Saturday is concrete day!
Been thinking a lot about the concrete pour sequence…

I have 15 bags of concrete pharmacy set control to delay the setting on the concrete. I also ordered 10 bags of the concrete pharmacy flow control… but not sure they will be here in time.

The Y-rails are now opened and taped off to protect them from stray concrete. The bottom has a couple of 1/4" bolts through them to keep them from spreading as the concrete is filled. To keep the top of the panels from bowing out with the concrete I have clamped some tubes to the sides.

The plan is to start the concrete by filling one y-rail at a time. Once the first one is filled, I will install the top Y-rail and all the bolts, then remove the clamped on tubes on the side.

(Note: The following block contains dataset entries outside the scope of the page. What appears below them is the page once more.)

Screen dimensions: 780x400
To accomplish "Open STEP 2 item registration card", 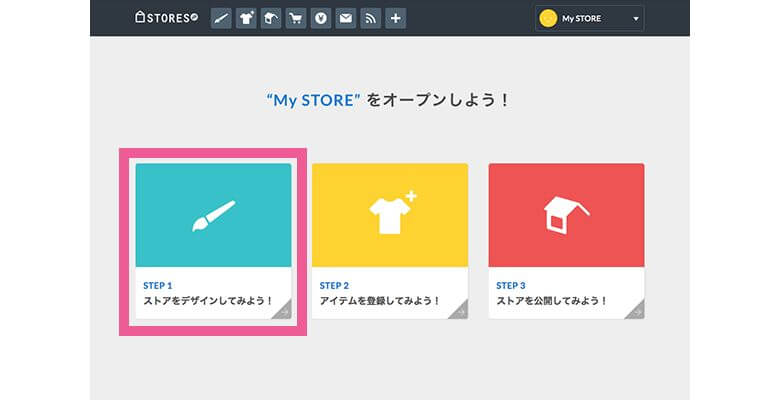I will point(389,240).
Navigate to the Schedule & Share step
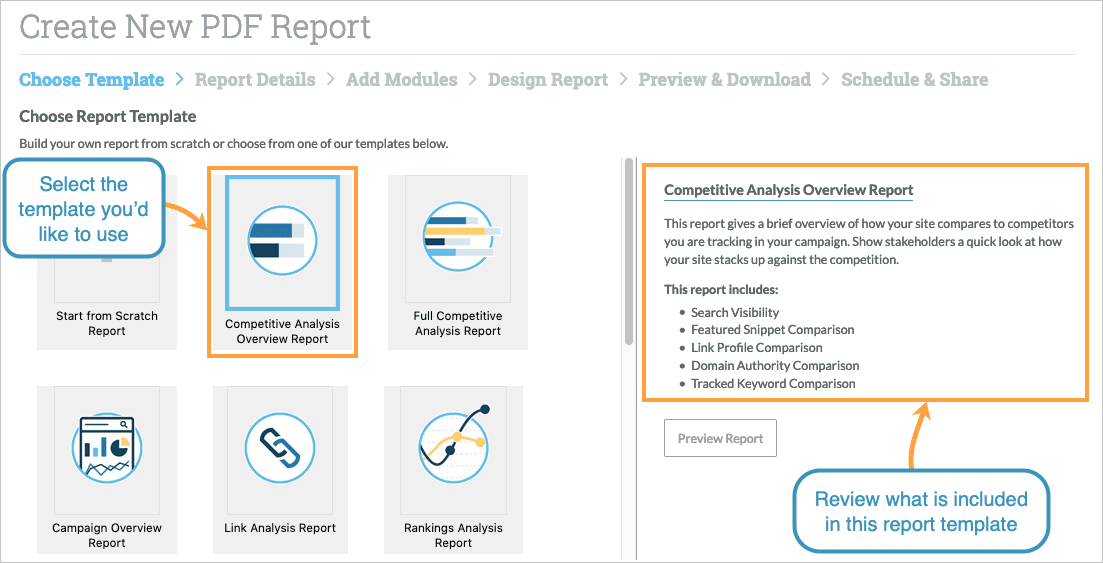 coord(914,80)
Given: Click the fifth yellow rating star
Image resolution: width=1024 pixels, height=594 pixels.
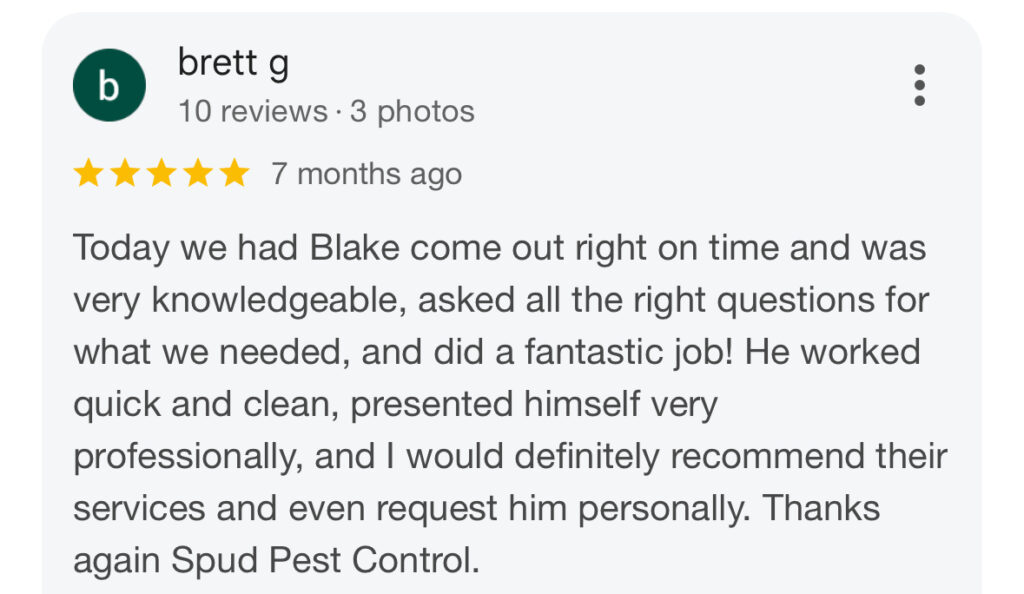Looking at the screenshot, I should 234,174.
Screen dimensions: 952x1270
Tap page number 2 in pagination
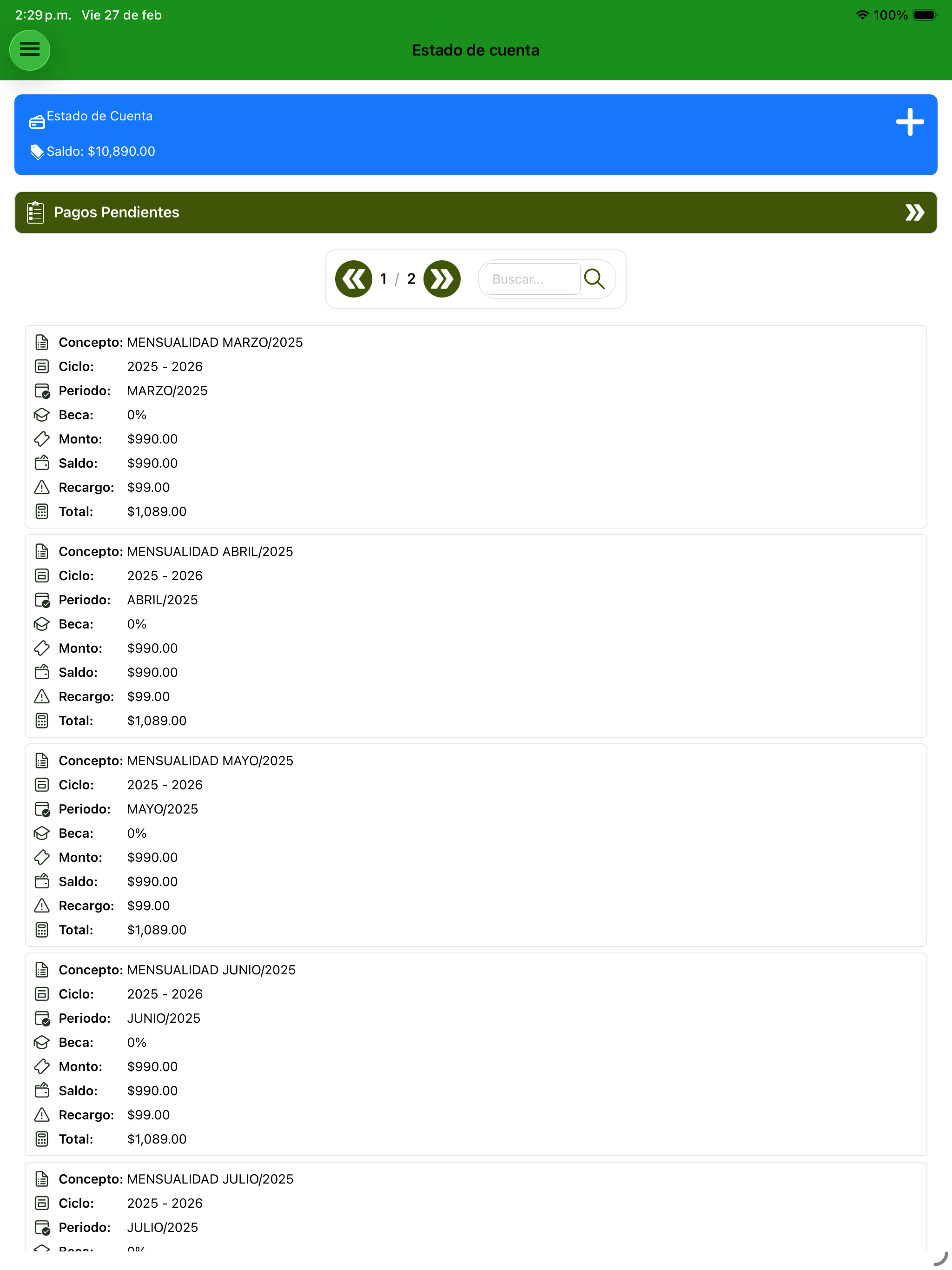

Then do the same with the next Y-rail and install the top rail and remove the clamped on side tubes. Once both top rails are installed, then I will square them up and proceed with the concrete for the center section so I can get the base plate set and positioned early. Once the Y-rails and base plate are set, then I will focus on the corners and edges.
This should help avoid any issues with the center setting up before the baseplate is set.





I also wanted to seal around all the drains and bolts in the base to keep any concrete water from seeping out during the pour and cure. I was looking for some Permatex red gasket spray at the parts store, but they didn’t have it, so I picked up a large can of flex seal. It pooled up nicely around all the bolts, tubes and brackets in the pan and should get the job done.

[This message has been edited by fieroguru (edited 03-03-2023).]